This addition procedure is illustrated in fig. 1.4, where \( \Bs = \Ba + \Bb + \Bc \) has been formed.

Figure 1.4. Addition of vectors.

Figure 1.4. Addition of vectors.

This definition of vector addition was inferred from the observation of the rules that must apply to addition of vectors that lay in the same direction (colinear vectors).  Is it a cheat to just declare that this rule for addition of colinear vectors also applies to arbitrary vectors?  Yes, it probably is, but it’s a cheat that works nicely, and one that models physical quantities that we experience daily (velocities, acceleration, force, …).  If you collect two friends you can demonstrate the workability of this inferred rule easily, by putting your arms out, and having your friends pull on them.  If you put your arms opposing to the sides, and have your friends pull with equal forces, you’ll see that the force that can be represented by the pulling of your friends add to zero.  If one of your friends is stronger, you’ll move more in that direction.  If you put your arms out at 45 degree angles, you’ll see that you move along the direction of the sum of the forces.  These scenarios are crudely sketched below in figure 1.x

Figure 1.x: Friends pulling on your arms.

Vector subtraction.

Since we can scale a vector by \( -1 \) and we can add vectors, it is clear how to define vector subtraction

Definition: Vector subtraction. The difference of vectors \( \Ba, \Bb \) is
\begin{equation*}
\Ba – \Bb \equiv \Ba + ((-1)\Bb).
\end{equation*}

Graphically, subtracting a vector from another requires flipping the direction of the vector to be subtracted (scaling by \(-1\)), , and then adding both head to tail. This is illustrated in fig. 1.5.

Figure 1.5. Vector subtraction.

Figure 1.5. Vector subtraction.

Length and what’s to come.

It is easy to compute the length of a vector that has an arrow representation.
One simply lines a ruler of appropriate units along the vector and measures.

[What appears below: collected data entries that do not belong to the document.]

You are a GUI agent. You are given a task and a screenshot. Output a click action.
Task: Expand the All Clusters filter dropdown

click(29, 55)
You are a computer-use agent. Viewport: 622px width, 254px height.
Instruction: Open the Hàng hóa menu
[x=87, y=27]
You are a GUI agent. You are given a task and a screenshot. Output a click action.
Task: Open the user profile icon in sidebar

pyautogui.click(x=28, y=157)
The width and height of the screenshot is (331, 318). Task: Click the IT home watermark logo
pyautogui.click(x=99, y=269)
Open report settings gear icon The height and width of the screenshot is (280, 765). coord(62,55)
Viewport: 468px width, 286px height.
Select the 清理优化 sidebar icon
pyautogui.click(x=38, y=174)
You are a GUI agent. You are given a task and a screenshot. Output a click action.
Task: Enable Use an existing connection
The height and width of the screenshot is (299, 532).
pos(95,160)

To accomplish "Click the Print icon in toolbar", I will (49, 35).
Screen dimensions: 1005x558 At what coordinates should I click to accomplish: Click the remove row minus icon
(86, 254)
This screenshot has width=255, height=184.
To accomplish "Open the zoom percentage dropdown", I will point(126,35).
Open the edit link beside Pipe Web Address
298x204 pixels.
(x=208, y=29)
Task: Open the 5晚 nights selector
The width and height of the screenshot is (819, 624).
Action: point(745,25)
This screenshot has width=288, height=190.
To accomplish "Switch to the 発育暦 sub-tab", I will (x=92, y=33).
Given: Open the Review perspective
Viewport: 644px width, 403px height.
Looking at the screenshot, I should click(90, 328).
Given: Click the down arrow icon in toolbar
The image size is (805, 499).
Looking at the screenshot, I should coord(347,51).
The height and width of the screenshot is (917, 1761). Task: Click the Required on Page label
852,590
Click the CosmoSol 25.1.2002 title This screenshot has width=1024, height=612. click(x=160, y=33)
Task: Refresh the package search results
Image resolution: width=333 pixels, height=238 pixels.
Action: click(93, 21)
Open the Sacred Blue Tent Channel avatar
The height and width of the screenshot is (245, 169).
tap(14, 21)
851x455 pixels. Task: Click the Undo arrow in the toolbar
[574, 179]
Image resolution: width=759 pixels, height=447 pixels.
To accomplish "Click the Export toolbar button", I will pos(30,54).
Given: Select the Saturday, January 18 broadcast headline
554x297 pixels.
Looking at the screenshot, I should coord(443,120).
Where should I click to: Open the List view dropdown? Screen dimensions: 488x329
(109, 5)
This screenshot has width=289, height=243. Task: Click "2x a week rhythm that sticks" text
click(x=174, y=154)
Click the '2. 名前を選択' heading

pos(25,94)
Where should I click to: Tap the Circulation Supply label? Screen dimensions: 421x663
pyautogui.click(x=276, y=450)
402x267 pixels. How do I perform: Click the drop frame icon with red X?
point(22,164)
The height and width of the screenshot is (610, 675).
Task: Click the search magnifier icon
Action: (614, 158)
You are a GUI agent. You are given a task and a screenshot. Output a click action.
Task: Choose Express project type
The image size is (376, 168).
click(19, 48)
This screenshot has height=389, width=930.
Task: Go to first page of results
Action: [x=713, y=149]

We actually want an algebraic way of computing length, but there is some baggage required, including

  • Coordinates.
  • Bases (plural of basis).
  • Linear dependence and independence.
  • Dot product.
  • Metric.

The next part of this series will cover these topics. Our end goal is geometric algebra, which allows for many coordinate free operations, but we still have to use coordinates, both to read the literature, and in practice. Coordinates and non-orthonormal bases are also a good way to introduce non-Euclidean metrics.

References

[4] Vector; supervillain extraordinaire (Despicable Me). A quantity represented by an arrow with direction and magnitude. Youtube. URL https://www.youtube.com/watch?v=bOIe0DIMbI8. [Online; accessed 11-July-2020].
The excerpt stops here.